The village of Polumgla leaves no place for heroic acts. The village, whose name can be translated as “twilight,” exists almost in a vacuum, far away from both the events of the war and the grasp of Soviet power. The village’s men have been sent off to war long ago, leaving women, the elderly, and children as the village’s only inhabitants. Their sole link with the outside is through a postal courier who arrives by dogsled to announce the war casualties. The enclosed setting eventually normalizes life between Russians and Germans, and with many wives either widowed or waiting for the return of their husbands, relationships eventually begin to form. Although the Soviet guards consider these acts treason, the film portrays these relations as not only acceptable, but humane and necessary for survival. The re-evaluation of the “us” versus “them” (svoi – chuzhoi) narrative breaks down, with the villagers shocked and horrorified when NKVD officers abruptly arrive and execute the German prisoners at the film’s close.

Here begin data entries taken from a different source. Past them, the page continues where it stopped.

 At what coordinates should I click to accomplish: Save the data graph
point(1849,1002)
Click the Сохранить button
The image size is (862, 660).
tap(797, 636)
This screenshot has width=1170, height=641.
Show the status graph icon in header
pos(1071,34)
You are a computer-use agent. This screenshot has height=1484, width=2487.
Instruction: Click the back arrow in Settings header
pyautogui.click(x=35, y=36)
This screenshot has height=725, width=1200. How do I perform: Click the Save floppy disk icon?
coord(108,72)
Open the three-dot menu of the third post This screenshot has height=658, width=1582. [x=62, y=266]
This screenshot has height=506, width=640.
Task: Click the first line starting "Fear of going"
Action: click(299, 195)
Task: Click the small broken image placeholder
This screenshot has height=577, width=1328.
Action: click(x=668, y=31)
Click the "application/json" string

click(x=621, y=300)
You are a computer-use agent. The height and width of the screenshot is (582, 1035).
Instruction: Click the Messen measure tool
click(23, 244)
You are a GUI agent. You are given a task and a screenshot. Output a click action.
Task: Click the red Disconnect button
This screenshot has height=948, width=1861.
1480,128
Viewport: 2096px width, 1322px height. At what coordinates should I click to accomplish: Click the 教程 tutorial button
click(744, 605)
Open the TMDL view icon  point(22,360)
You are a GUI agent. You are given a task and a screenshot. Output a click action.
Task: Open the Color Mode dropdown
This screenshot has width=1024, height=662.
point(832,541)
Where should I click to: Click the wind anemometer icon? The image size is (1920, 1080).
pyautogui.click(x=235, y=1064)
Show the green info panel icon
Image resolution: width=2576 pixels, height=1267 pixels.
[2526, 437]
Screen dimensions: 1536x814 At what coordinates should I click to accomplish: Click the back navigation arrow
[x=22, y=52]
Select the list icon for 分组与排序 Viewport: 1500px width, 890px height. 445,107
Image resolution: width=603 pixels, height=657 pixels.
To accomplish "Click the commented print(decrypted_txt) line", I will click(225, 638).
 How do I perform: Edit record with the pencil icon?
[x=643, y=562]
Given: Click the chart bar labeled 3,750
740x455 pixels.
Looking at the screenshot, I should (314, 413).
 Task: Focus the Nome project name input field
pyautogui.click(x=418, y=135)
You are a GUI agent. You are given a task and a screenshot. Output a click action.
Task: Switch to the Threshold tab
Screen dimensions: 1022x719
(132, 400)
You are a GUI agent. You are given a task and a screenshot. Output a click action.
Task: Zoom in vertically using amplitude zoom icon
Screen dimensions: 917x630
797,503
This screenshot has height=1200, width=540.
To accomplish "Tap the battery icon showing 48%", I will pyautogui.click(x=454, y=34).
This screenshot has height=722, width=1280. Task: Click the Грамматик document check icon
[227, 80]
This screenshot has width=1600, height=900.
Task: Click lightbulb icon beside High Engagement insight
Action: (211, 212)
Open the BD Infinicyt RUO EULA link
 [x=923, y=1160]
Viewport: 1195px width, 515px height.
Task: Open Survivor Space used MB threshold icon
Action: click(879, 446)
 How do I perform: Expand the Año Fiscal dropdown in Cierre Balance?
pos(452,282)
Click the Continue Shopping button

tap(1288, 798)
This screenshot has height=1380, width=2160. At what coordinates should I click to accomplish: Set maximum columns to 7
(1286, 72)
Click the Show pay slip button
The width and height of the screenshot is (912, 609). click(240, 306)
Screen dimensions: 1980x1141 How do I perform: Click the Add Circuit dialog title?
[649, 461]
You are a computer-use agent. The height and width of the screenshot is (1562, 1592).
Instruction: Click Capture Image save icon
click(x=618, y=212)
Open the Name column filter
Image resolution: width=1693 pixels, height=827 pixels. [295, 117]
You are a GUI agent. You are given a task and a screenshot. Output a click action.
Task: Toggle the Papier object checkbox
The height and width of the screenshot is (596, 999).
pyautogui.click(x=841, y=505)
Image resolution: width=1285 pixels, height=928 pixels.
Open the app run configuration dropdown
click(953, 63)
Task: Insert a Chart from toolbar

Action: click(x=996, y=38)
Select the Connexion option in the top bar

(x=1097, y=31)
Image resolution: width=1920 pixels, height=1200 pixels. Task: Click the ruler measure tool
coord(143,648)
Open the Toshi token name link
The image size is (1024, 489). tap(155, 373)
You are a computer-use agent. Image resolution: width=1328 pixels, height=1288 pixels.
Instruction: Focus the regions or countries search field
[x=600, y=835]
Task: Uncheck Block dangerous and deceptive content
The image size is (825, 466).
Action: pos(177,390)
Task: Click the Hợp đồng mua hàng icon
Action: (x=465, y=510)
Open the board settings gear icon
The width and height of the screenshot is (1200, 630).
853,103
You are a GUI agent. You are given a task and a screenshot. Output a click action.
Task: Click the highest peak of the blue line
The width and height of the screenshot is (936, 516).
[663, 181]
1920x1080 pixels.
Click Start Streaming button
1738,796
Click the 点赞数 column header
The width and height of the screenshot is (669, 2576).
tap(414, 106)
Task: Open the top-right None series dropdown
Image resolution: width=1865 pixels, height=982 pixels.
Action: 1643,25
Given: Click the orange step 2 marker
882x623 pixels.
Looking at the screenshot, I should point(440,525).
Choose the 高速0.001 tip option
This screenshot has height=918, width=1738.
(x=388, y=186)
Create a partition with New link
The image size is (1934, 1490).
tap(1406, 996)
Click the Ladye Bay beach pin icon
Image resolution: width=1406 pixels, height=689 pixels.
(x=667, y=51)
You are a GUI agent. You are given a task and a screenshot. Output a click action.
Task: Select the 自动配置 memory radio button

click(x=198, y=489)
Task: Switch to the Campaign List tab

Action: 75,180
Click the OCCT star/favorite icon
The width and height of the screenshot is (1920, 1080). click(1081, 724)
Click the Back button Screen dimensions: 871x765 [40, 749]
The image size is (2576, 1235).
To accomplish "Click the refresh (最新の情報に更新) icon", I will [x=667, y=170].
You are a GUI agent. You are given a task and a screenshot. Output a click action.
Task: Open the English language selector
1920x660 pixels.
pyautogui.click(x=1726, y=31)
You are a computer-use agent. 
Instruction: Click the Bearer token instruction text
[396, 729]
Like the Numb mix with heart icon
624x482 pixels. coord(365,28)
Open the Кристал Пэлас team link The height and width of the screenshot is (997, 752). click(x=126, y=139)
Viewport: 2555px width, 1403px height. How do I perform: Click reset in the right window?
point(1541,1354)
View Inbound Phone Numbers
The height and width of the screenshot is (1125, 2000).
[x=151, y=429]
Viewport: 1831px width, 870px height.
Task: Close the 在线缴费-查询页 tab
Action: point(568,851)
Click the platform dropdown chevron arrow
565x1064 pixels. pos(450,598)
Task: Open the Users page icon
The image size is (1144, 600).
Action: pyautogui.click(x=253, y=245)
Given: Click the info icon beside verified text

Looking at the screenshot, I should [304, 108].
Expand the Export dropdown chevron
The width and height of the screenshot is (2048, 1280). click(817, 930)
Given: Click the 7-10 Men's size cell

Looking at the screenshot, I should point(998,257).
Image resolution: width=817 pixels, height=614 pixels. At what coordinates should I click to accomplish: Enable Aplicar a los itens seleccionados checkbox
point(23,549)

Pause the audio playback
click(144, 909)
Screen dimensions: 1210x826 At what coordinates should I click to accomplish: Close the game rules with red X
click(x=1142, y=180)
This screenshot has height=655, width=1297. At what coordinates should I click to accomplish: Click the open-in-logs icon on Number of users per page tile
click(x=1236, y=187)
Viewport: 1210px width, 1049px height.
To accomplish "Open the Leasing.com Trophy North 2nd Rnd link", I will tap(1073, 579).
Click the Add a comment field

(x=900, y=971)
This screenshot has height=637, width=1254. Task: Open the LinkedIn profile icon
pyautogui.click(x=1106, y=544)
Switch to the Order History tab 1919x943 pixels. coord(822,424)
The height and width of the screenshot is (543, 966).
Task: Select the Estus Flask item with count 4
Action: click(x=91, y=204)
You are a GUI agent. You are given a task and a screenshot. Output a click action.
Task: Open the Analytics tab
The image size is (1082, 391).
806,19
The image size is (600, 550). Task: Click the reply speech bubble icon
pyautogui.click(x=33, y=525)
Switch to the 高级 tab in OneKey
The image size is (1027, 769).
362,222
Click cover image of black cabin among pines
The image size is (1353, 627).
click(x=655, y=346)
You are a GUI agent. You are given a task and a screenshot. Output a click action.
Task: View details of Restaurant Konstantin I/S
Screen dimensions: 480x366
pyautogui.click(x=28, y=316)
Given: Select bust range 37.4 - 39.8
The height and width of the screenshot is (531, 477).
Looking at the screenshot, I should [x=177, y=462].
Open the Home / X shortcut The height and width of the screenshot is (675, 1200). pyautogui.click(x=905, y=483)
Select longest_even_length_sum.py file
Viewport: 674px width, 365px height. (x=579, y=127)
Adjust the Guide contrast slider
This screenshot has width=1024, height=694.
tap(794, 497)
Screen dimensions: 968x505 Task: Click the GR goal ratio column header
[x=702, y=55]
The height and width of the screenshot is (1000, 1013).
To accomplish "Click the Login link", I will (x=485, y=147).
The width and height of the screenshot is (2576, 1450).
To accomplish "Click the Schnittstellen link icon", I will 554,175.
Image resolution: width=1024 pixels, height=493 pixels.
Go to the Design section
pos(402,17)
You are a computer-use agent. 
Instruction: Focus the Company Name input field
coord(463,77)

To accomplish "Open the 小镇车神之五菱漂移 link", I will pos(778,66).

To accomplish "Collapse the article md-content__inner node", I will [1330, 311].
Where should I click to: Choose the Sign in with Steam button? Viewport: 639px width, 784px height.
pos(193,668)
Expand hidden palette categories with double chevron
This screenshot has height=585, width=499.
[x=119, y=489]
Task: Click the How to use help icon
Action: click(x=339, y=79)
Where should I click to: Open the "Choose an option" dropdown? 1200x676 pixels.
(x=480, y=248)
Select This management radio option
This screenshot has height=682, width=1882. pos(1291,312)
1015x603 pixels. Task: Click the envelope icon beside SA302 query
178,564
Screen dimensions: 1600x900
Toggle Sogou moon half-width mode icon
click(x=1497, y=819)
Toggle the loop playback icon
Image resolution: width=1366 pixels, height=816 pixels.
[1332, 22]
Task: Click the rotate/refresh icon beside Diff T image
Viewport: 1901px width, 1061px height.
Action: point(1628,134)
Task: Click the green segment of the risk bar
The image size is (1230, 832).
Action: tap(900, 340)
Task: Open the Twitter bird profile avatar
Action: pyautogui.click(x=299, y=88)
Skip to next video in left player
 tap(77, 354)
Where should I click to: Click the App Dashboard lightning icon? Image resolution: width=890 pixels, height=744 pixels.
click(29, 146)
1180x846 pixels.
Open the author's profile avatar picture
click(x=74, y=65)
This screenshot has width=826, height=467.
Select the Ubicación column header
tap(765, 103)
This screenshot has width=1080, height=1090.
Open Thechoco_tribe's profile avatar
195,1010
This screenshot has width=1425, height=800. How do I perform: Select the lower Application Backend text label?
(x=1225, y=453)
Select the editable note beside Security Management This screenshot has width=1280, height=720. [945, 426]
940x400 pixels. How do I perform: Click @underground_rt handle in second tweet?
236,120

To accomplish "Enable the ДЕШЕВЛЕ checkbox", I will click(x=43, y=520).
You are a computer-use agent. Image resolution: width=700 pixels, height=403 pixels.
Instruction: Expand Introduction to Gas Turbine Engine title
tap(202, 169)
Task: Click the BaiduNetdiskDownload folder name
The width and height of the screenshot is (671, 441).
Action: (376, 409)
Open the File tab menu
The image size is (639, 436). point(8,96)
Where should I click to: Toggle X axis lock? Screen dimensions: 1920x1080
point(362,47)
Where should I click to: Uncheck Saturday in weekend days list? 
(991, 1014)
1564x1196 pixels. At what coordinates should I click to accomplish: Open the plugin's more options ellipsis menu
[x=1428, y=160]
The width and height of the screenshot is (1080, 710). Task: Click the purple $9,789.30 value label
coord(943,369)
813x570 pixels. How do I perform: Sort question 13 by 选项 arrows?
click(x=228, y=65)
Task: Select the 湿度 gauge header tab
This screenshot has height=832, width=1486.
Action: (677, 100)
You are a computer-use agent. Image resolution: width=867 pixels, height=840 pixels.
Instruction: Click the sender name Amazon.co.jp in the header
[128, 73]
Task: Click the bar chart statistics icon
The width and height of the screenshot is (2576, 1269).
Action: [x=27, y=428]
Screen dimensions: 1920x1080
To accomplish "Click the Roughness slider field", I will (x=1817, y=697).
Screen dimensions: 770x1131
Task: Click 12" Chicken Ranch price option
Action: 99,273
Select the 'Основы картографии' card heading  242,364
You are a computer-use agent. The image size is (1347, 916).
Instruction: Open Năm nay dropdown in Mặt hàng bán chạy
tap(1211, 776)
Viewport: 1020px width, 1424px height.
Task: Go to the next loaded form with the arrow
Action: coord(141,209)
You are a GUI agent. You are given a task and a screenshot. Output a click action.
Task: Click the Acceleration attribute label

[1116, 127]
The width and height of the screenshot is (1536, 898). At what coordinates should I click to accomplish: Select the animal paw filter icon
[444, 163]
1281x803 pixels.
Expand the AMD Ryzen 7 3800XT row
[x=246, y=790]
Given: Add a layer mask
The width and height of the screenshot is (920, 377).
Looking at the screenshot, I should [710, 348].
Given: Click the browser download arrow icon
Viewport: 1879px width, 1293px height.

A scandal surrounding the film’s ending arose when Antonov re-shot the final scene. Igor' Bolgarin and Viktor Smirnov’s original script featured a farewell between the villagers and prisoners, yet Antonov chose to end the film with death. The revised scene runs against the grain of Soviet tradition, which avoided showing massacres of innocent prisoners at the hands of Red Army soldiers or state agents. Bolgarin spoke out against the release of the film, labeling it “immoral” and “anti-Russian.” The changing of the film’s ending represents just one way in which Polumgla reworks war narratives, creating a disjuncture with what was once unified in past films: Soviet ideology and audience expectations.
Despite problems between Antonov and his screenwriters, Polumgla has won multiple awards since its debut at the 2005 Window on Europe Festival in Vyborg, where it won the Film Critics’ Prize in the best debut category. The film went on to win best debut film at the 1st New Montreal Film Fest in 2005; Grand Prix at the 2nd Vologda Film Festival in 2005; the President’s Prize at the 2005 Pure Dreams Film Festival in Saint Petersburg; the special jury prize at the 2006 Ashdod International Film Festival; and the prize “For the most humane message to mankind” at the 8th annual Baku Festival East-West in 2006.
Artem Antonov, born in 1978 in Leningrad, studied in the screenwriting and directing division of the film school studio “Kadr,” a part of Lenfil'm Studio. Entering Saint Petersburg State University in the Department of Film and Television in 1999, Antonov studied under the tutelage of Igor' Maslennikov and Nikolai Koshelev until his graduation in 2004. His diploma film, Metropolitan Express, was screened at both Cannes and Karlovy Vary international film festivals, and was nominated for the Academy of Motion Picture Arts and Sciences’ 2004 “Honorary Foreign Film Student Award.” Polumgla is Antonov’s feature-film directorial debut.